Readers of this column may know my definition of a liberal: A person who believes that consenting adults may have any sort of sex they like but shouldn't be allowed a cigarette afterwards.
For equal-time purposes, my definition of a conservative is this: A person who has his underwear perpetually in a bunch but blames the laundry for the situation. (Conservatives don't actually have to smoke cigarettes because they have a talent for fuming on their own.)
But it is the progressive impulse to ban tobacco use that is very much on my mind today. At the stroke of midnight on May 1, Pittsburgh and the rest of Allegheny County briefly became smoke-free, which is quite a thing for the so-called Smoky City. The reputation of this old shot-and-beer town went up in smoke, or the lack thereof.
Commonwealth Court soon put the ban on hold in order to hear an appeal but the writing is on the wall for the nicotine-stained wretches, if not now, eventually. The writing says: Butt out.
What locals who have been rending their smoke-filled garments and gnashing their yellowed teeth need to understand is that the great smoke-free revolution is the way of the world. New York banned smoking four years ago. Irish pubs went smoke-free three years ago (the ban was extended to Northern Ireland in the last few days).

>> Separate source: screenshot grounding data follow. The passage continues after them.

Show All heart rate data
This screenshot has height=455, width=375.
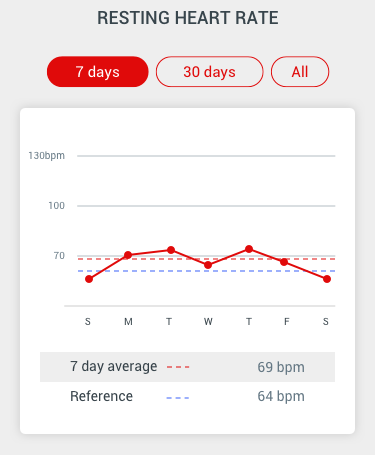coord(300,72)
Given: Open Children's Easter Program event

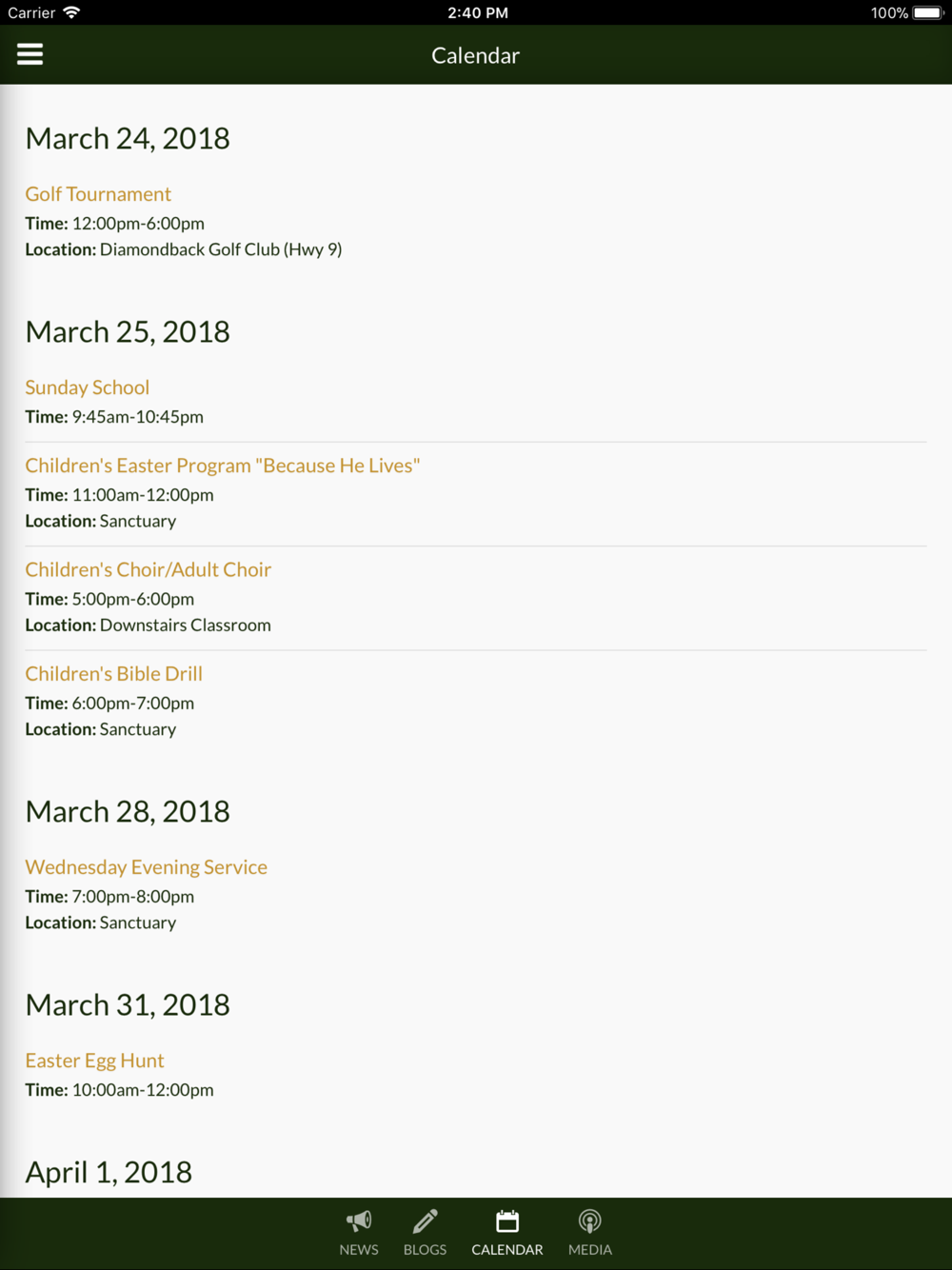Looking at the screenshot, I should tap(222, 465).
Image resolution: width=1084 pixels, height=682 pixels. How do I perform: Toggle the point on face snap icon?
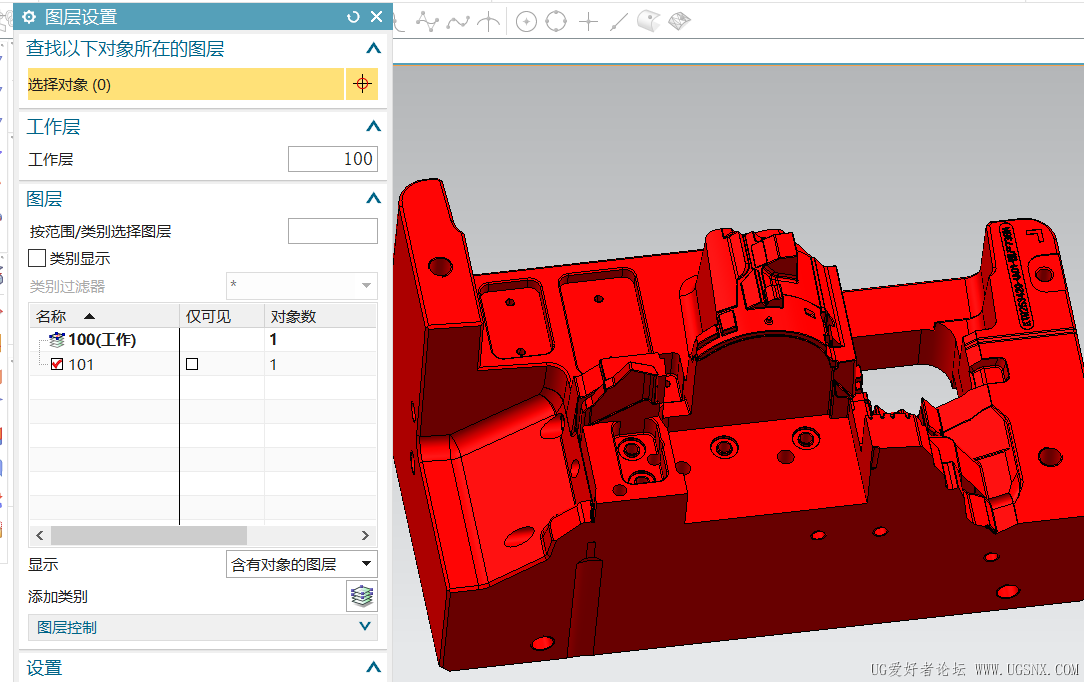[649, 21]
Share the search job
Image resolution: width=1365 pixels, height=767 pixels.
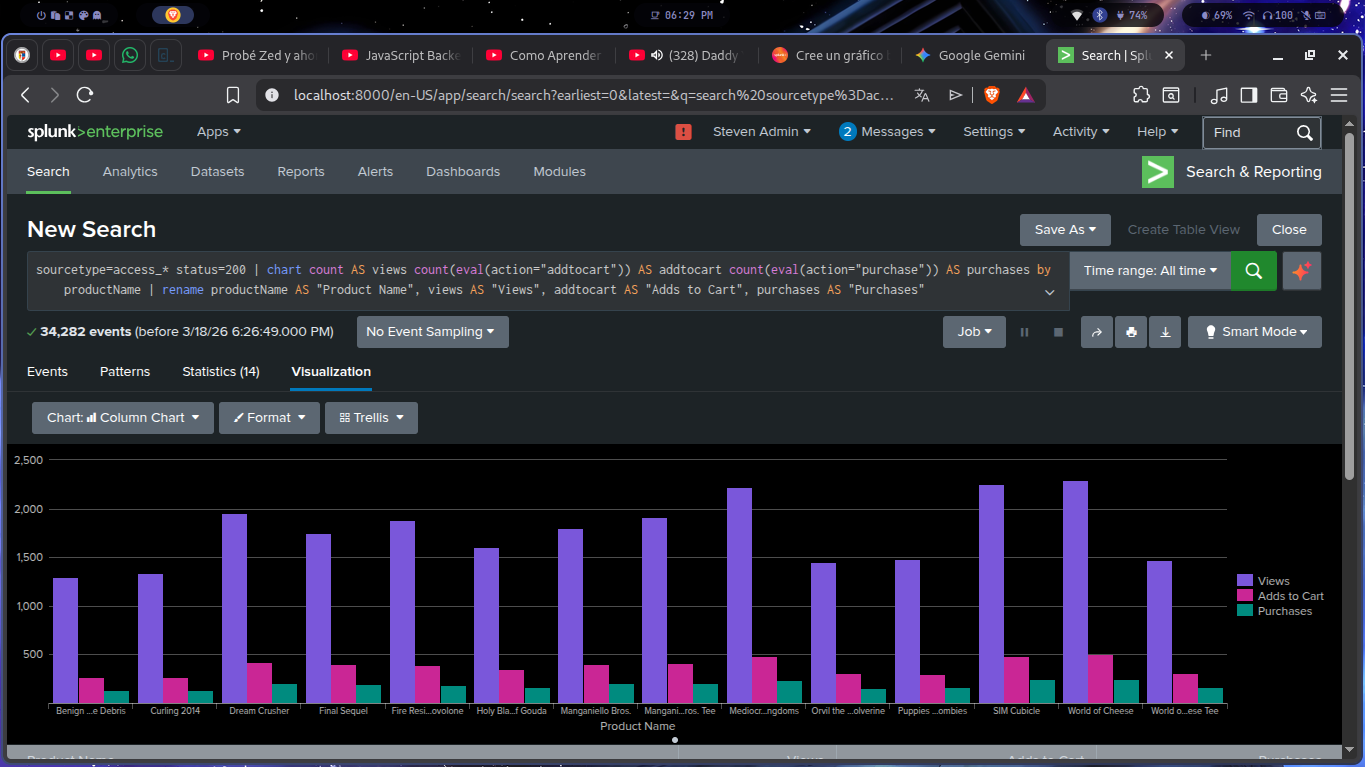pyautogui.click(x=1097, y=332)
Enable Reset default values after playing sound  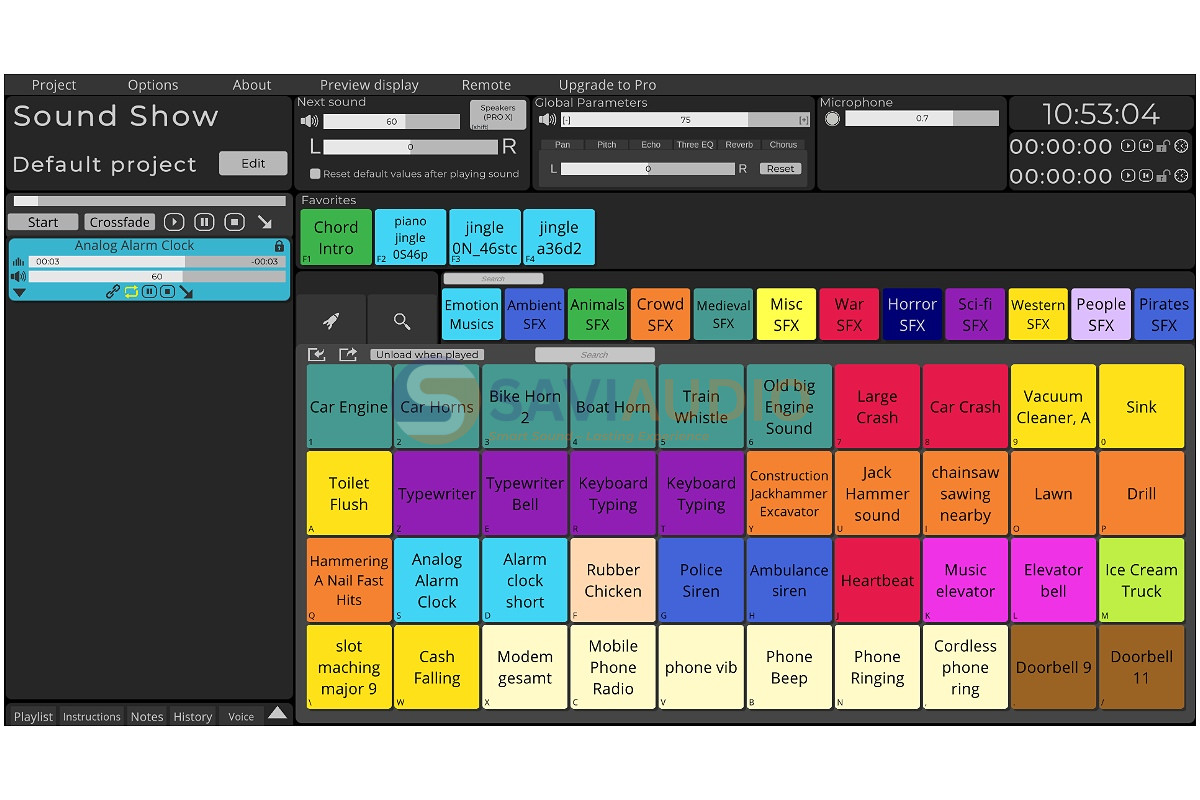[315, 174]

The day will come when a firing squad won't give you the traditional cigarette because it's bad for your health. The Prince of Darkness (not Dick Cheney) will declare Hell smoke-free so that smokers can suffer this eternal torment to supplement the usual ones -- public television fund drives, elevator conversation, Rush Limbaugh's show, etc.
The day is coming when the last smoker in the world will be flushed from under a sooty rock only to be caught in the spotlight from a hovering health department helicopter. "Put your packet of Marlboros down and put your hands above your smelly head," the Virtue Police will shout on their bullhorn.
Ah, yes, the victory will be won. With smoking vanquished, all of us will live happily ever after, at least until we die of other things.
I should point out that I am not a smoker. Occasionally, I will smoke the odd cigar in my backyard in the hope that bothersome raccoons will leave the neighborhood and that my little bit of personal pollution will trigger one of those ozone alerts so I can get out of cutting the yard the next day. (No luck yet.)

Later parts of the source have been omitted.